McClellan, supposing that Johnston’s entire army was in the defenses of Yorktown, sat down before the place and constructed siege-works, approaching by regular parallels. As the remaining divisions of his army arrived at Fort Monroe, they were added to his besieging force; but McDowell’s entire corps and General Louis Blenker’s division had been detached at the last moment and retained at Washington, from fears on the part of the Administration that the capital was not sufficiently guarded, though McClellan had already left seventy thousand men there or within call. The fears were increased by the threatening movements of Stonewall Jackson in the Shenandoah Valley, where, however, he was defeated by General James Shields near Winchester, March 23d.
General Johnston had to contend with precisely the same difficulty that McClellan complained of. He wished to bring together before Richmond all the troops that were then at Norfolk and in the Carolinas and Georgia, and with the large army thus formed suddenly attack McClellan after he should have marched seventy-five miles up the peninsula from his base at Fort Monroe. But in a council of war General Robert E. Lee and the Secretary of War opposed this plan, and Mr. Davis adopted their views and rejected it. Johnston therefore under took the campaign with the army that he had, which he says consisted of fifty thousand effective men.
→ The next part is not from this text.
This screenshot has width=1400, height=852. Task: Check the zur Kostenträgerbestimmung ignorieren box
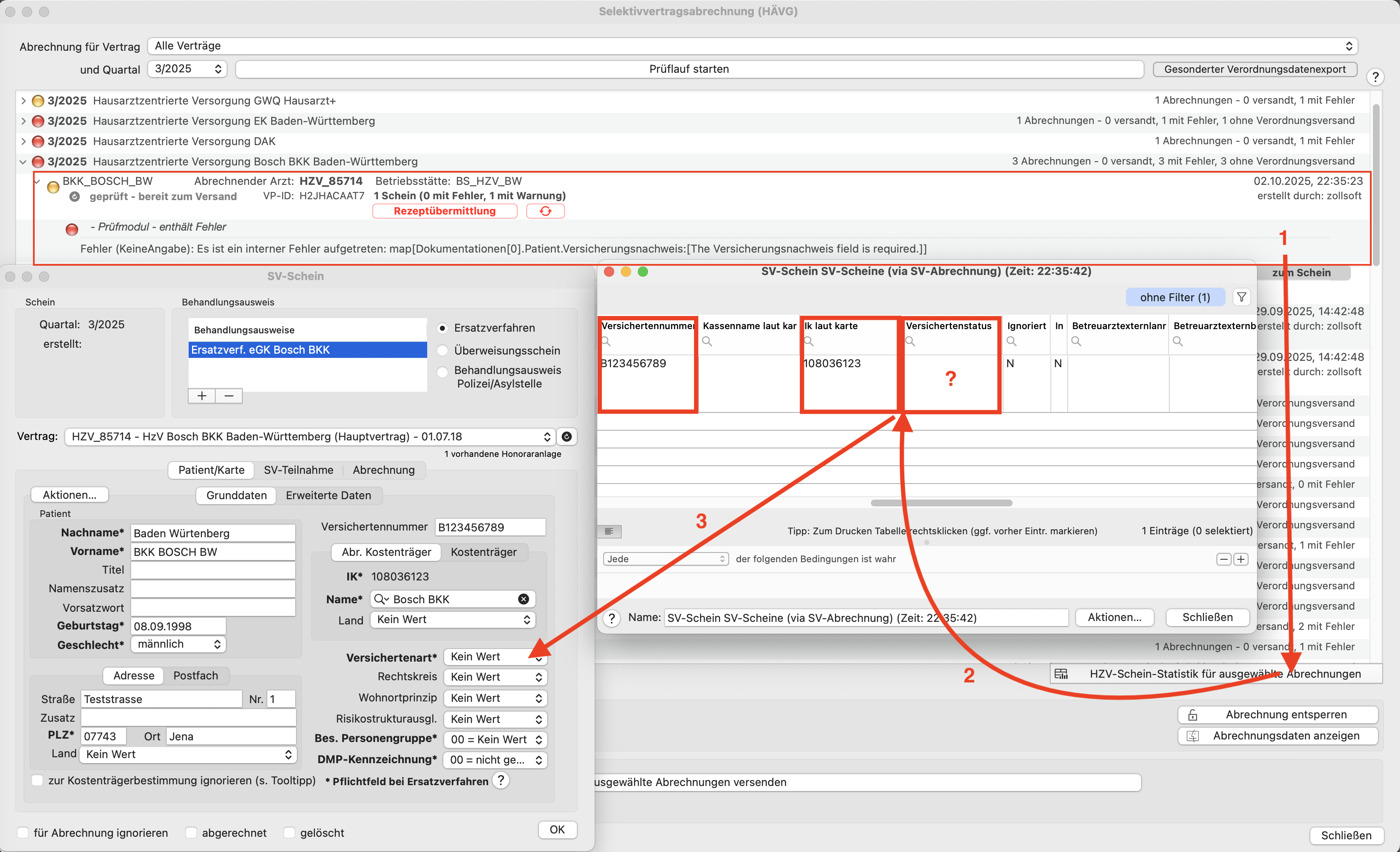tap(38, 781)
McClellan spent nearly a month before Yorktown, and when he was ready to open fire with his siege-guns and drive out the enemy, May 3d, he found they had quietly departed, leaving “Quaker guns” (wooden logs on wheels) in the embrasures. There was no delay in pursuit, and the National advance came up with the Confederate rear-guard near Williamsburg, about twelve miles from Yorktown. Here, May 4th, brisk skirmishing began, which gradually became heavier, till reinforcements were hurried up on the one side and sent back on the other, and the skirmish was developed into a battle. The place had been well fortified months before. The action on the morning of the 5th was opened by the divisions of Generals Hooker and William F. Smith. They attacked the strongest of the earthworks, pushed forward the batteries, and silenced it. Hooker was then heavily attacked by infantry, with a constant menace on his left wing. He sustained his position alone nearly all day, though losing one thousand seven hundred men and five guns, and was at length relieved by the arrival of General Philip Kearny’s division.
The delay was due mainly to the deep mud caused by a heavy rain the night before. Later in the day, General Winfield S. Hancock’s brigade made a wide circuit on the right, discovered some unoccupied redoubts, and took possession of them. When the Confederates advanced their left to the attack, they ran upon these redoubts, which their commanding officers knew nothing about, and were repelled with heavy loss. Hancock’s one thou sand six hundred men suddenly burst over the crest of the works, and bore down upon the enemy with fixed bayonets, routing and scattering them. McClellan brought up reinforcements, and in the night the Confederates in front of him moved off to join their main army, leaving in Williamsburg four hundred of their wounded, because they had no means of carrying them away, but taking with them about that number of prisoners. The National loss had been about two thousand two hundred, the Confederate about one thousand eight hundred.